Britain’s colonies had enjoyed degrees of self-rule, some of them for a century and a half. The Jamestown colony convened a House of Burgesses, modeled on the House of Commons, in 1619 which requested the power to modify directives from London “that did presse or binde too harde.” Permission was denied, but the desire became father to reality as the home country, preoccupied with its own affairs, allowed its settlers leeway. In the mid-18th century, Sir William Blackstone, English jurist, wondered how far the common law applied to England’s transatlantic “plantations.” Too late. Englishmen abroad had grown used to trials by jury, to electing local officials (in two colonies, Connecticut and Rhode Island, including even governors), and flouting imperial mercantilist policies by smuggling. When, in the wake of the Seven Years’ War (the French and Indian War to you), administrators in the metropole decided to tighten up the empire the better to pay off its debts, Americans were unhappy. “Young man,” an old vet of Concord told a 19th century inquirer, “what we meant by going for those redcoats was this: we always had governed ourselves, and we always meant to.”
Boston had been a locus of agitation, from polemics to riots, organized by James Otis Jr. and Samuel Adams. Royal Governor Thomas Hutchinson, descended from an old Massachusetts family, was torn between his roots and the system he felt obliged to uphold. London sent an army to assist, then supersede him. In April 1775, 700 troops made a sweep of the countryside to seize or destroy caches of weapons. English troops had done this before without incident. This time there was gunfire, and the war came.
Why were the shots heard round the world? It was a struggle for independence. Corsica had riveted European attention by revolting from 1755-68 from Genoa, then France. James Boswell wrote his first book about it. Napoleone Buonaparte was a Corsican nationalist before casting his lot with France. But the Corsicans lost. Now across an ocean the remotest provincials raised their flags, and managed to keep them flying.

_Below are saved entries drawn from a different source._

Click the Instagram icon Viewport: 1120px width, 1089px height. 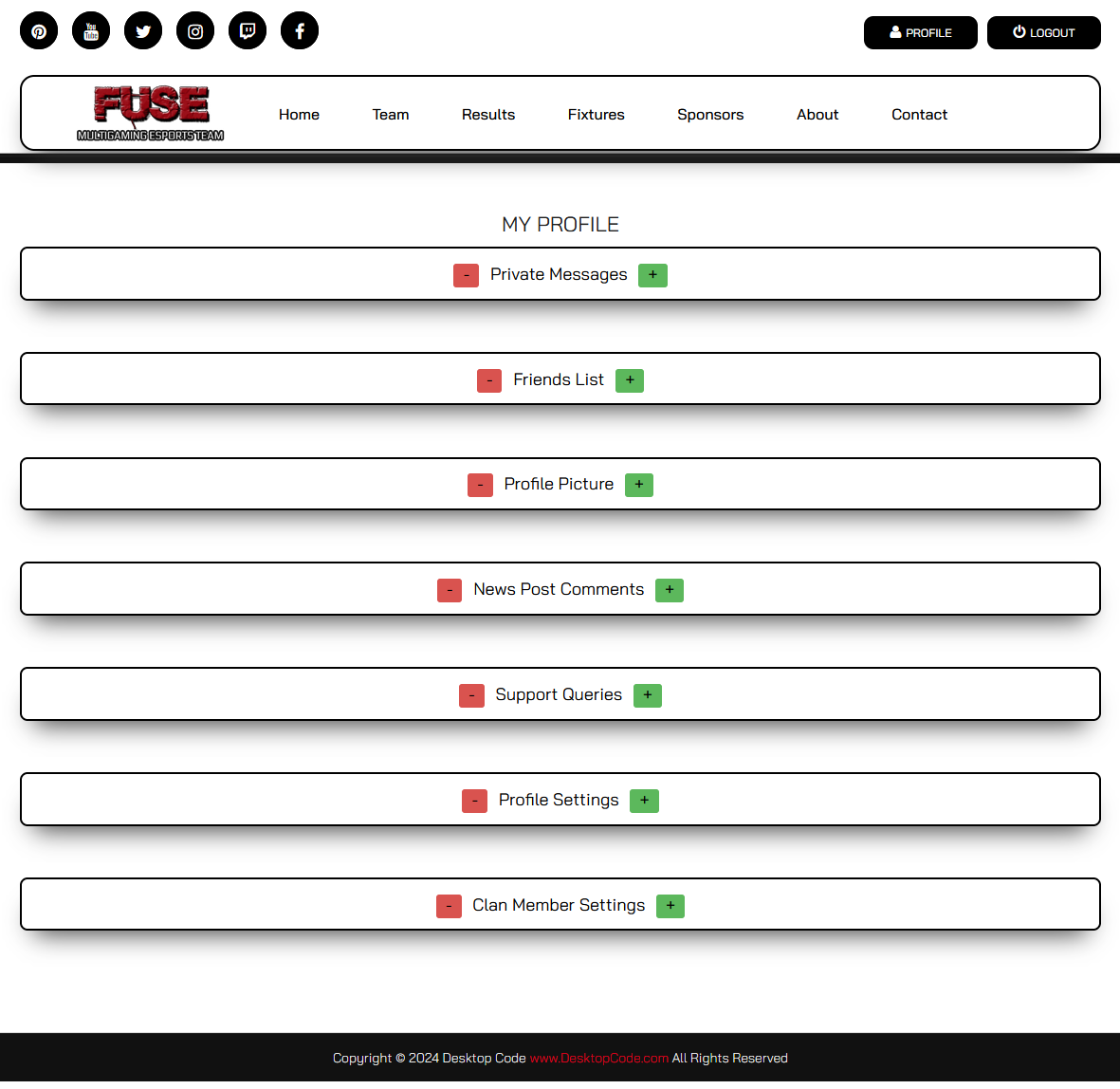coord(195,31)
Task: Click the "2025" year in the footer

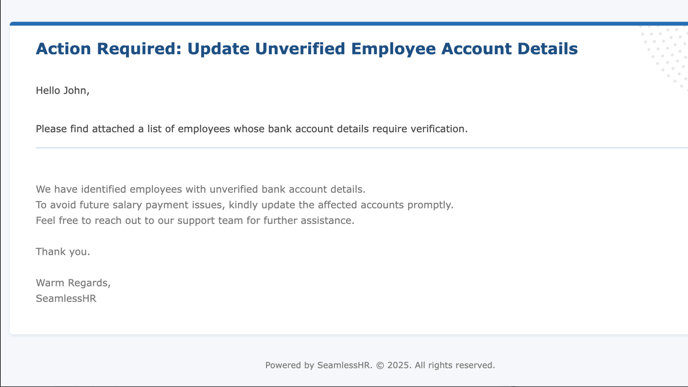Action: point(398,365)
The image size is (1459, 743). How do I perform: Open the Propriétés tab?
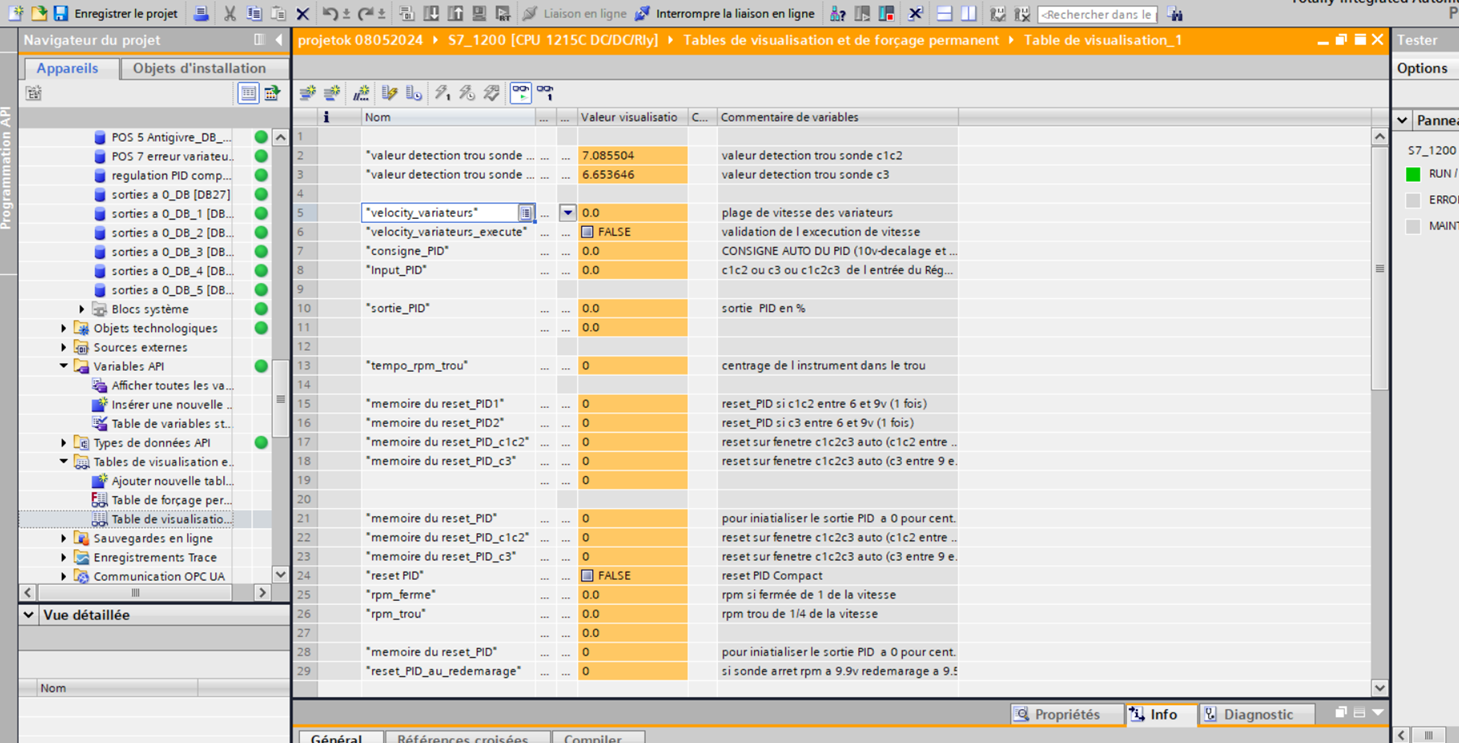click(1056, 714)
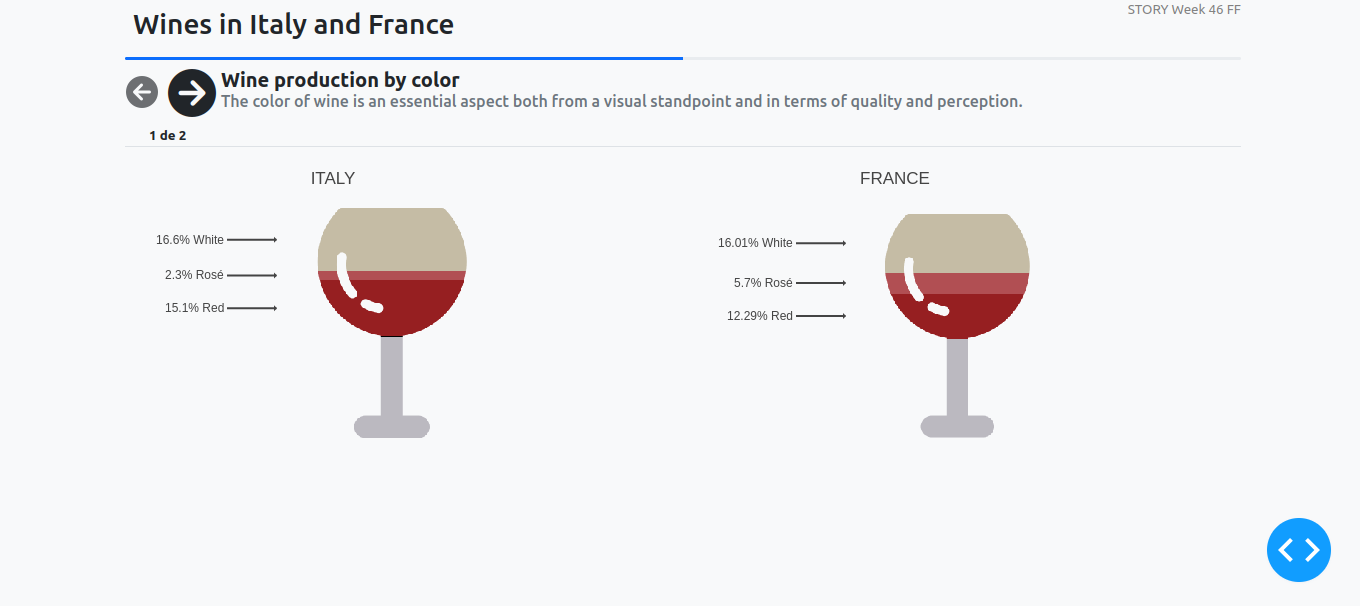This screenshot has width=1360, height=606.
Task: Click the France wine glass base
Action: [957, 427]
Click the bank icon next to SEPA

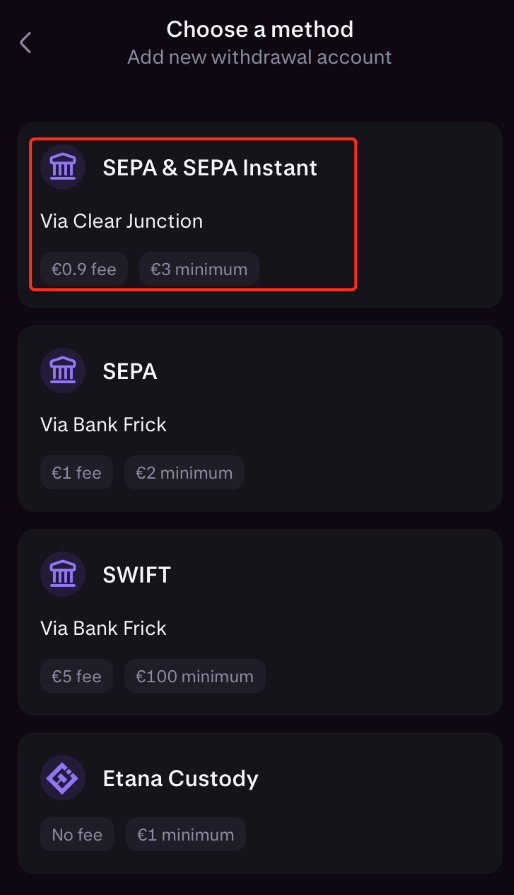coord(63,370)
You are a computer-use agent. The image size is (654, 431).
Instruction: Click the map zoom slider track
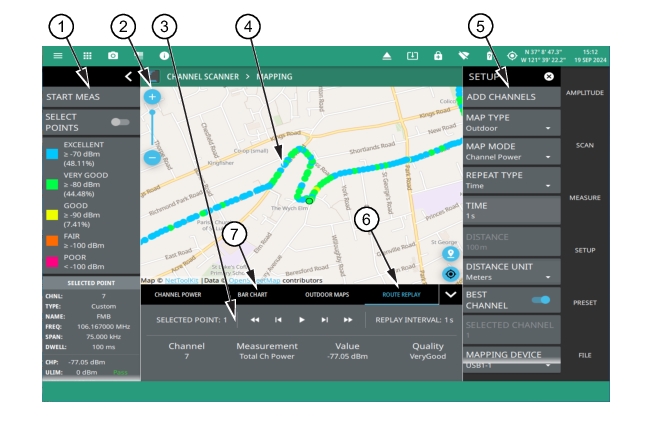[152, 127]
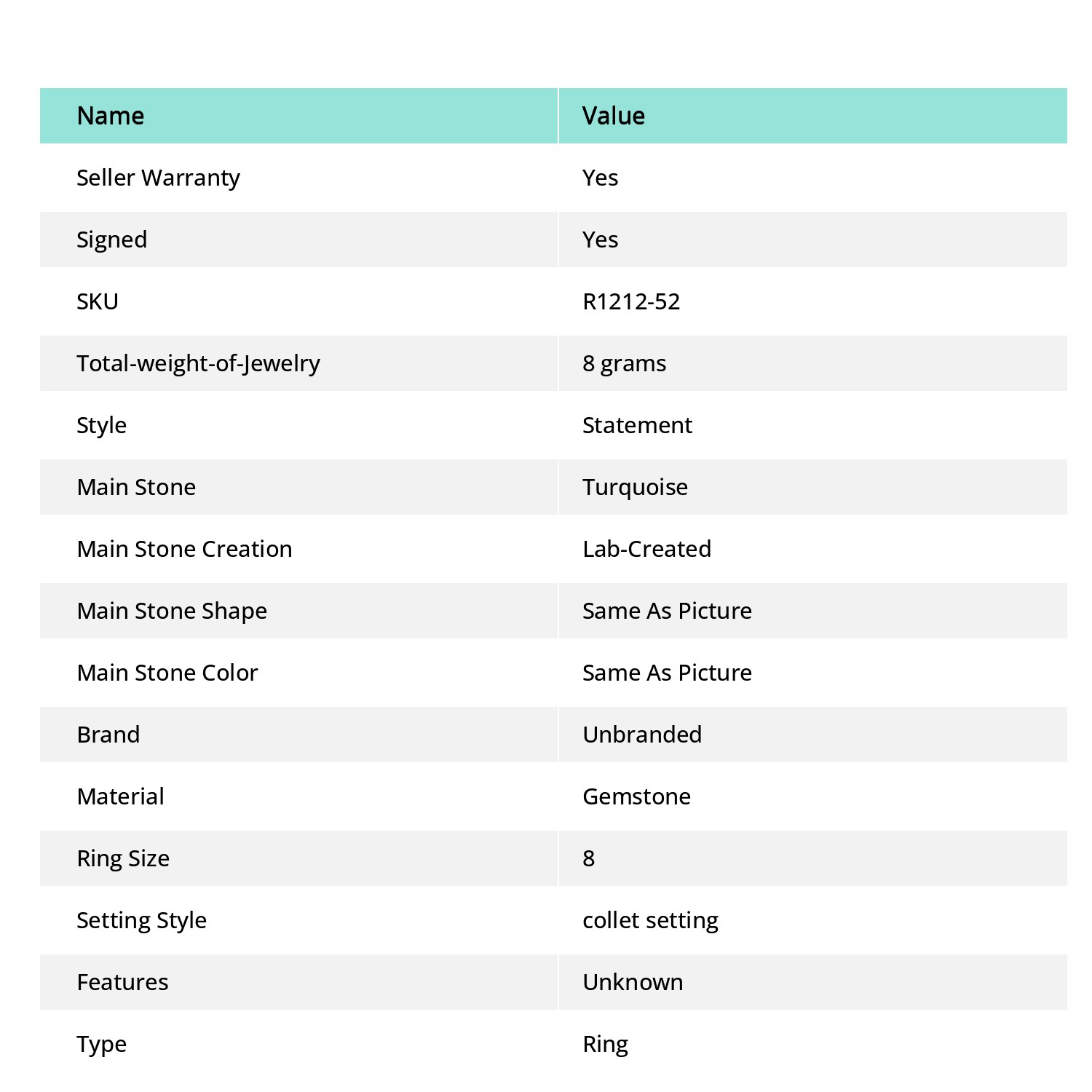Select Same As Picture beside Main Stone Color

[667, 673]
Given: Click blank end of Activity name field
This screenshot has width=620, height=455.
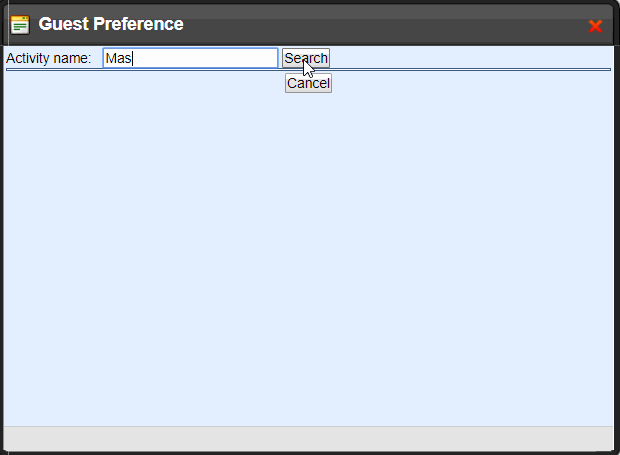Looking at the screenshot, I should coord(206,58).
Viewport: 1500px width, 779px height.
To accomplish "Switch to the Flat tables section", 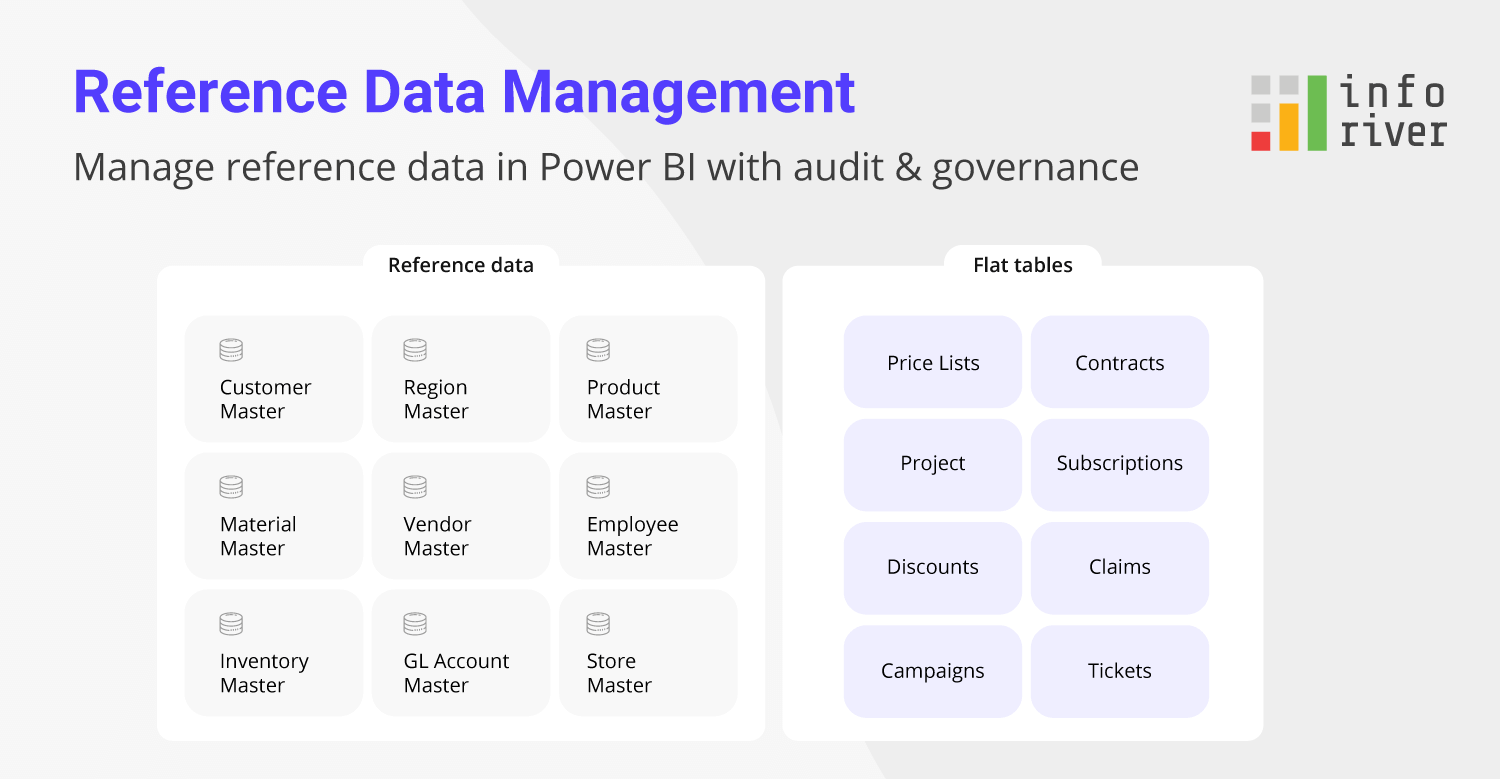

After their ally France experienced a domestic revolution of its own, the American and French examples set Haiti, then all of Latin America, alight. With the Battle of Ayacucho in Peru in 1824, a half century later, the American mainland from Oregon to Patagonia ruled itself (a few Caribbean coastal strips excepted).
Free countries can be as miserable as colonies, chaotic or despotic or both. In a decade of pre-revolutionary complaining, the farmers of Lexington and Concord had elaborated a revolutionary idea of self-government. Protestantism, legal reasoning, and ancient and English history taught them to fight, not as Massachusetts men, but as men. This would have implications for frontiersmen, immigrants, slaves, and women.
Emerson ended his hymn with this.
Spirit, that made those heroes dare
To die, and leave their children free,
Bid Time and Nature gently spare
The shaft we raise to them and thee.